__Data to use__:
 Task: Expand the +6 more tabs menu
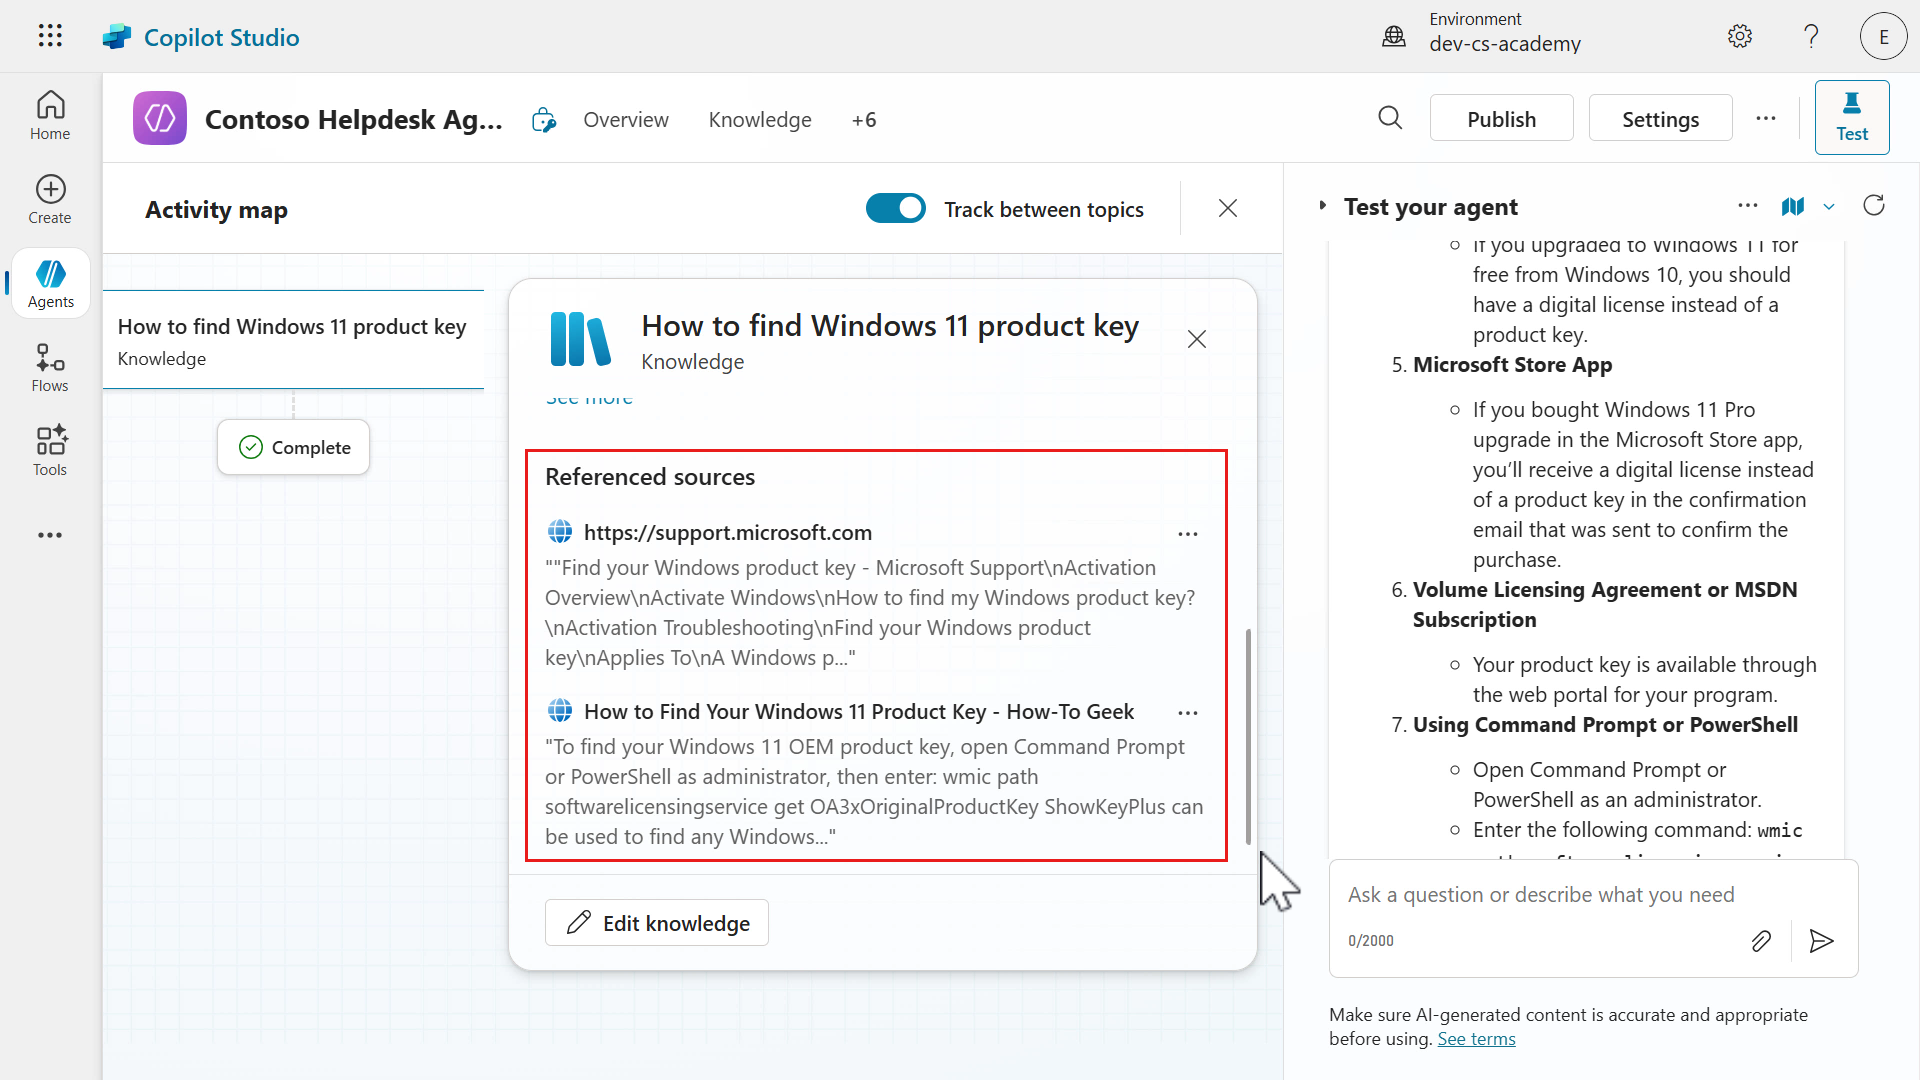click(x=864, y=120)
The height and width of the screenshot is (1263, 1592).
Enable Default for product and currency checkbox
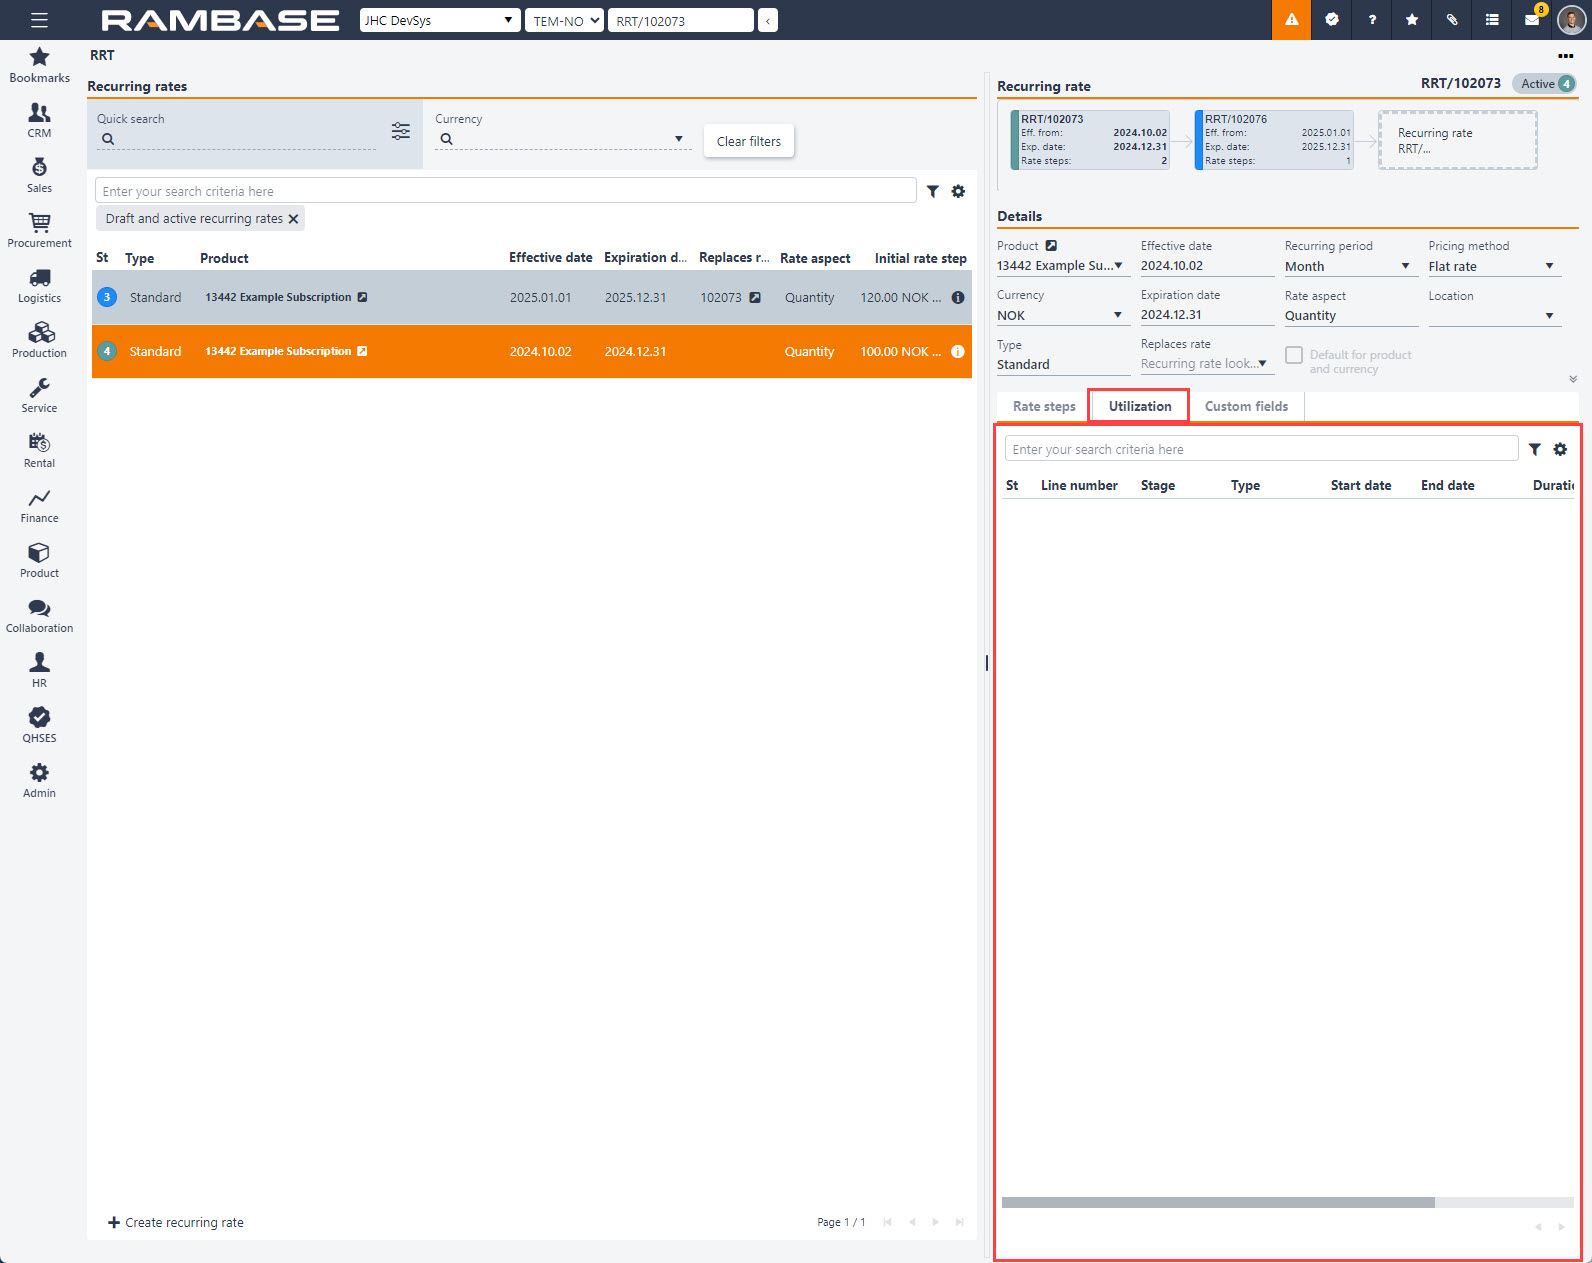pyautogui.click(x=1294, y=355)
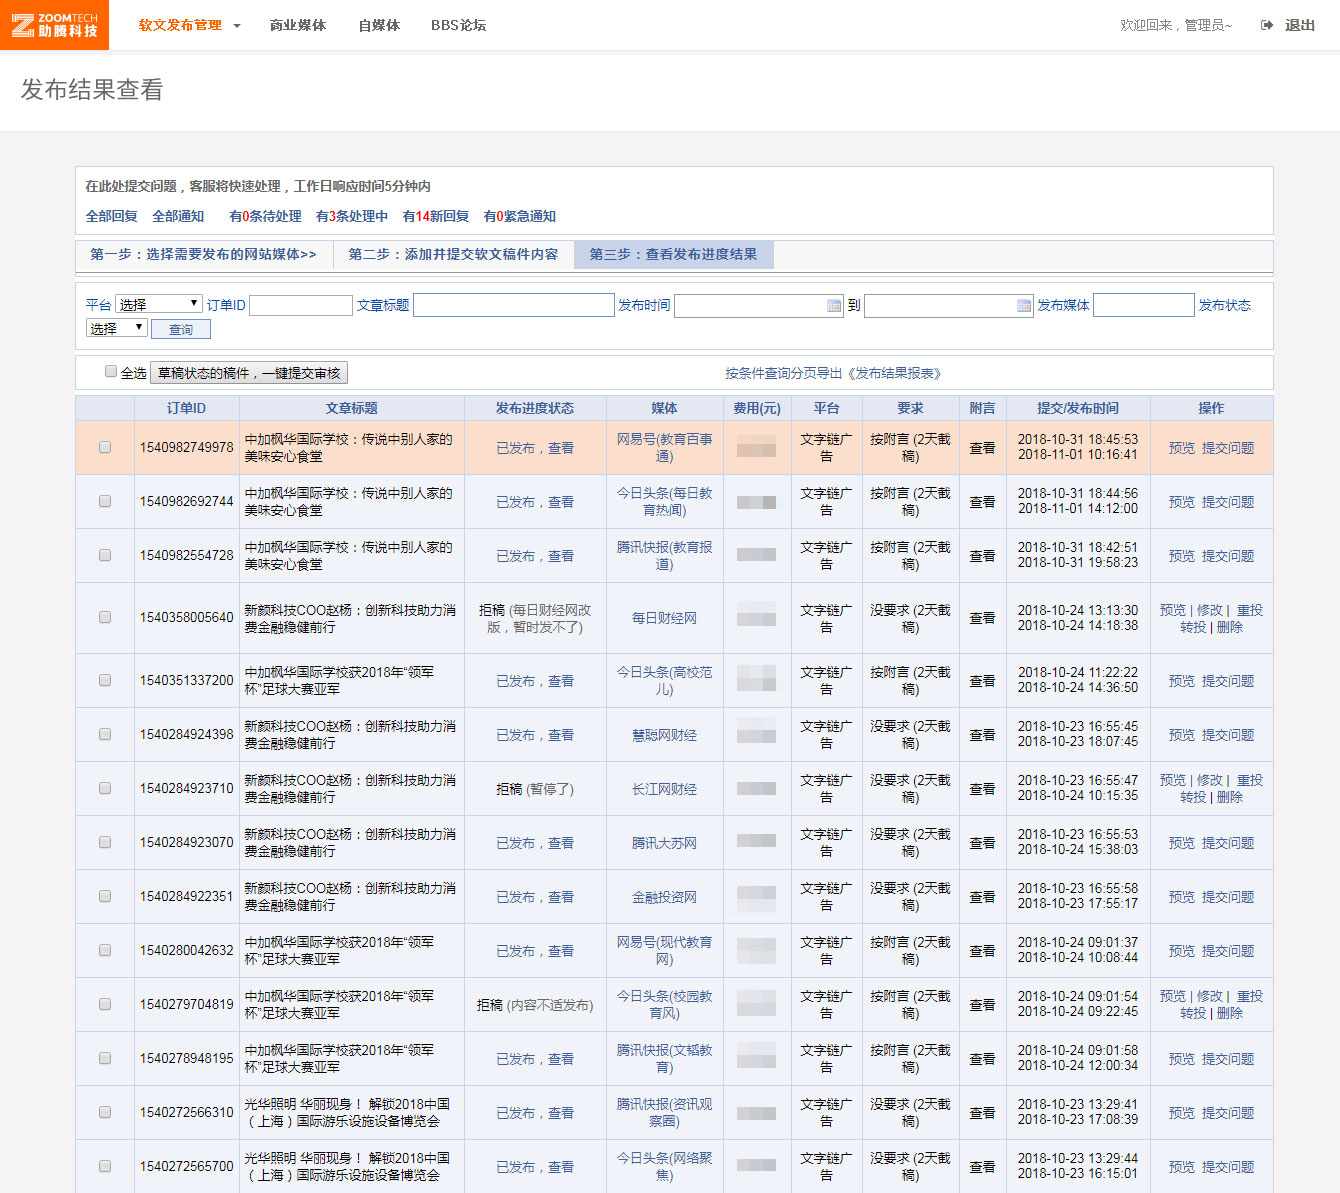Expand the 平台 platform dropdown
This screenshot has width=1340, height=1193.
[159, 304]
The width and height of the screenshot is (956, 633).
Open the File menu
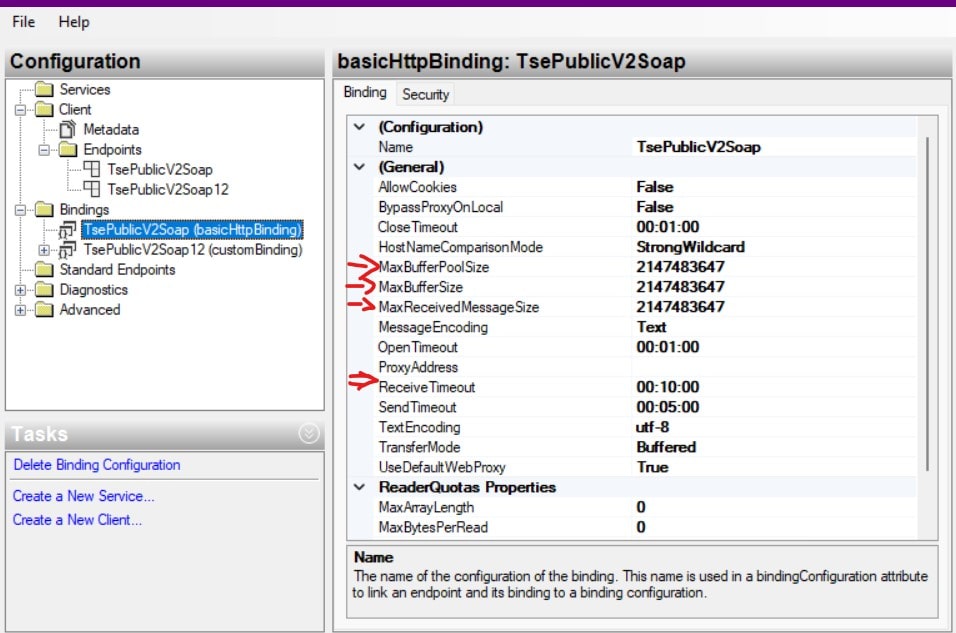pyautogui.click(x=24, y=21)
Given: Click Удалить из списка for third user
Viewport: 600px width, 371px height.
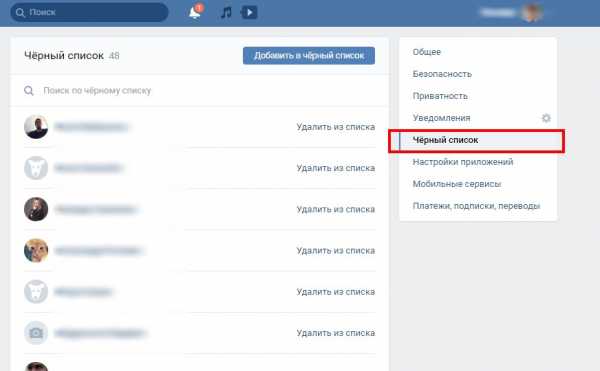Looking at the screenshot, I should tap(336, 210).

__Required work__: Every record above must be repeated exactly, with the pictures dropped.

__Answer section__:
 Task: Expand the +6 more tabs menu
click(x=864, y=120)
The height and width of the screenshot is (1263, 1592).
Enable Default for product and currency checkbox
pyautogui.click(x=1294, y=355)
Expand the 平台 platform dropdown
This screenshot has width=1340, height=1193.
[159, 304]
The width and height of the screenshot is (956, 633).
Open the File menu
pyautogui.click(x=24, y=21)
Given: Click Удалить из списка for third user
Viewport: 600px width, 371px height.
Looking at the screenshot, I should tap(336, 210).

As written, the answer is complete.